::: Leesfragment :::
Verzoeker heeft hiermee geen blijk gegeven van een saneringsgezinde houding. Aldus is verzoeker niet te goeder trouw ten aanzien van het onbetaald laten van zijn schulden.
Feiten en omstandigheden die – ondanks het ontbreken van de goede trouw – toelating rechtvaardigen zijn niet voldoende aannemelijk geworden.
Het overgrote deel van de schuldeisers is weliswaar akkoord gegaan met het buiten beschouwing laten van de tegemoetkoming maar deze schuldeisers zijn niet of onvolledig geïnformeerd. Verzoeker heeft immers in zijn voorstel aan de schuldeisers geen openheid van zaken gegeven over het niet langer beschikbaar zijn van de tegemoetkoming.
:::
_Takenlijst_
(A) Waarover heeft verzoeker volgens het leesfragment in zijn voorstel aan de schuldeisers geen openheid van zaken gegeven?
(B) Neem letterlijk over uit het leesfragment, te beginnen bij "Verzoeker heeft hiermee" en doorlopend tot en met "van de tegemoetkoming.".
::: Gegevensuittreksel :::
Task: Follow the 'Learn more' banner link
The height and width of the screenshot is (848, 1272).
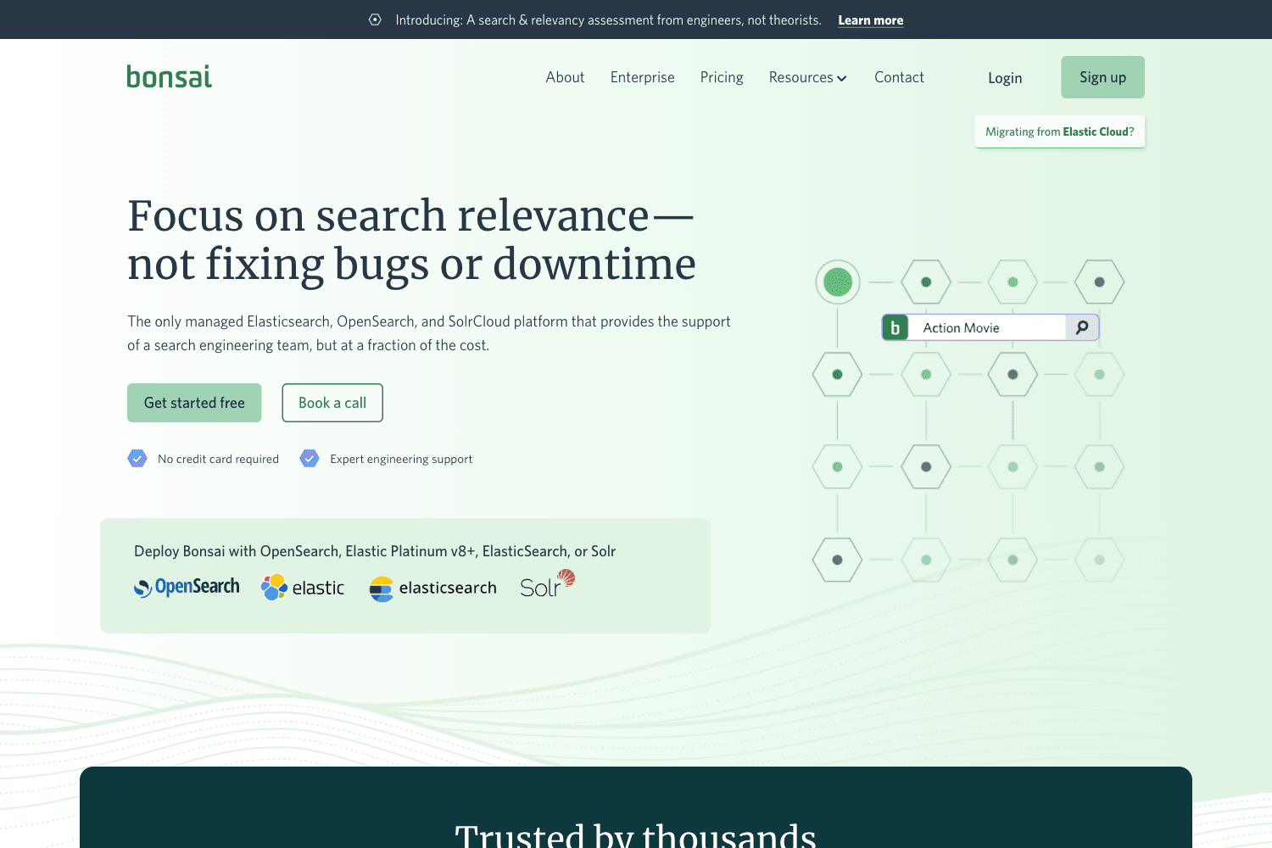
:::
_Antwoorden_
(A) Over het niet langer beschikbaar zijn van de tegemoetkoming.

(B)
Verzoeker heeft hiermee geen blijk gegeven van een saneringsgezinde houding. Aldus is verzoeker niet te goeder trouw ten aanzien van het onbetaald laten van zijn schulden.
Feiten en omstandigheden die – ondanks het ontbreken van de goede trouw – toelating rechtvaardigen zijn niet voldoende aannemelijk geworden.
Het overgrote deel van de schuldeisers is weliswaar akkoord gegaan met het buiten beschouwing laten van de tegemoetkoming maar deze schuldeisers zijn niet of onvolledig geïnformeerd. Verzoeker heeft immers in zijn voorstel aan de schuldeisers geen openheid van zaken gegeven over het niet langer beschikbaar zijn van de tegemoetkoming.